A Branch-and-Price Algorithm for the Integrated Berth Allocation and Quay Crane Assignment Problem

Abstract

This paper integrates, from a tactical perspective, berth allocation and quay-crane assignment, two important, closely related decisions in container terminal operations in a single model. To obtain optimal solutions, a branch-and-price algorithm is sought in this paper under the framework of Dantzig–Wolfe decomposition. The algorithm decomposes the original problem to a master problem that links all vessels competing for the shared resources of berths and quay cranes and multiple per-vessel pricing subproblems that can be solved efficiently in polynomial time. Specifically, in the stage of generating promising initial feasible columns, three heuristics are adopted; during the column-updating stage, the subgradient-based Lagrangian relaxation is introduced to tackle the possibly encountered degeneracy phenomenon; the branching strategy is implemented in the pricing subproblem rather than in the master problem as reported in the literature with the benefit of avoiding incurring new dual prices, simplifying the branching process; and both breadth- and depth-first searching policies are tested to select the next node to explore. With real-life data, extensive numerical experiments are conducted to select the best choice for each stage with the strengths and drawbacks of each choice provided.
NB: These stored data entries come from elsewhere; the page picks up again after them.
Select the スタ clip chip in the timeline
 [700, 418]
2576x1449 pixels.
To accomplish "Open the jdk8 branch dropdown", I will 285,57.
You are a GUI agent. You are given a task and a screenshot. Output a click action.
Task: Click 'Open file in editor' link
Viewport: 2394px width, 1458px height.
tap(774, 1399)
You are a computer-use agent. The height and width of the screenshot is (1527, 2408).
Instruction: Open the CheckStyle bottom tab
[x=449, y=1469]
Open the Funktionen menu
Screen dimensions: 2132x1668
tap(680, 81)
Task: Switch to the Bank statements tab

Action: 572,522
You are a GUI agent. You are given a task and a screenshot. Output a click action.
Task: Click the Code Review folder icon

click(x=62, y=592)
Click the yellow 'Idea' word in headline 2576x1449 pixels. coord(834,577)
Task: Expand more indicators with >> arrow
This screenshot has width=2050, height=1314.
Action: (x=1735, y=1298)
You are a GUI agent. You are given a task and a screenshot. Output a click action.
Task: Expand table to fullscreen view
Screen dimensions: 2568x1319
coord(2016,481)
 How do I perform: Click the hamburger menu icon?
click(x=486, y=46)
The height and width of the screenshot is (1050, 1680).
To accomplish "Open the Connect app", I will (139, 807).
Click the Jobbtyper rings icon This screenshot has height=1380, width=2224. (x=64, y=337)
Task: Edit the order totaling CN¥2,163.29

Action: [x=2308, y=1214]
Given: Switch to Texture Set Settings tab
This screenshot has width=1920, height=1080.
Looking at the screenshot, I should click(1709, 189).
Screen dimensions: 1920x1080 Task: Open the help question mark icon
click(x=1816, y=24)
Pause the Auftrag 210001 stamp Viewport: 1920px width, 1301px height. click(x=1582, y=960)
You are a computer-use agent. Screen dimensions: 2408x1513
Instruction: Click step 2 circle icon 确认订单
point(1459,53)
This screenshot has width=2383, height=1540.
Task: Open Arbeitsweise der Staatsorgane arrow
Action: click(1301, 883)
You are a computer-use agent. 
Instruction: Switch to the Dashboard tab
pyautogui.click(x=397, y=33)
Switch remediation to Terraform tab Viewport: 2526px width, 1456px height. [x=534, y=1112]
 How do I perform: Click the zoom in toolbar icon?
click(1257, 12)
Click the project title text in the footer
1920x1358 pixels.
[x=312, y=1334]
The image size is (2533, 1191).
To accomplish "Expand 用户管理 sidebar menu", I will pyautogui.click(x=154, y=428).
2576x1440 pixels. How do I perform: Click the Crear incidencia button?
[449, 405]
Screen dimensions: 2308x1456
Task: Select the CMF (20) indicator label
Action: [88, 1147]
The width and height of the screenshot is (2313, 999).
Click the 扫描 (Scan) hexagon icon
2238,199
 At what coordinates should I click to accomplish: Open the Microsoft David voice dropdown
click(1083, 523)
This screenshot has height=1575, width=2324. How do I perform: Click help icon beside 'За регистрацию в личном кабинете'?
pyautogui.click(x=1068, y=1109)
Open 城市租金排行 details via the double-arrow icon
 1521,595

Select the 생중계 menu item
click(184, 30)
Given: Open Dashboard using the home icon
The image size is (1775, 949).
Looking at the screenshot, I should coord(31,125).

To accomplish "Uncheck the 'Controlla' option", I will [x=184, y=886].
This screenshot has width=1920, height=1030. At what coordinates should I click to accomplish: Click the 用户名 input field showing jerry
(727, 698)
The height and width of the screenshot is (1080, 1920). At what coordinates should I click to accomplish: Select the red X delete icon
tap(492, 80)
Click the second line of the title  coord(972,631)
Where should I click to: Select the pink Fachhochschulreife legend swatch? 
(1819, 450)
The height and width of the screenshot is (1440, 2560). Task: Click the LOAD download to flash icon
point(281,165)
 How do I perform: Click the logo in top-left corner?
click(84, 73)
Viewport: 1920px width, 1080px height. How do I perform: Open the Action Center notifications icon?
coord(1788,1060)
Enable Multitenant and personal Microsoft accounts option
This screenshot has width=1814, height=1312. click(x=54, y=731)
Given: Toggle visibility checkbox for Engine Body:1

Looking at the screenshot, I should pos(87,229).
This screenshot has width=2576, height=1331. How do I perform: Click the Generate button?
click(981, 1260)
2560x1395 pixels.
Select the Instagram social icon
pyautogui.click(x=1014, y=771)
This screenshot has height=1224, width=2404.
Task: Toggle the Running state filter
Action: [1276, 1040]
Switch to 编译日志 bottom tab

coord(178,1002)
And then the superiority of the branch-and-price algorithm configured with the selected combination of strategies is verified by comparing it with both CPLEX, a general-purpose solver, and a set-partitioning model, a dedicated algorithm reported in the literature. In addition, the decomposition by vessels adopted in this paper is also verified numerically by comparing it with the decomposition by berths reported in the literature, and the performance of the algorithm for other problem settings has also been tested. In conclusion, the numerical experiments show that our method outperforms the commercial solver and state-of-the-art solution methods reported in the literature in terms of both solution quality and computational time.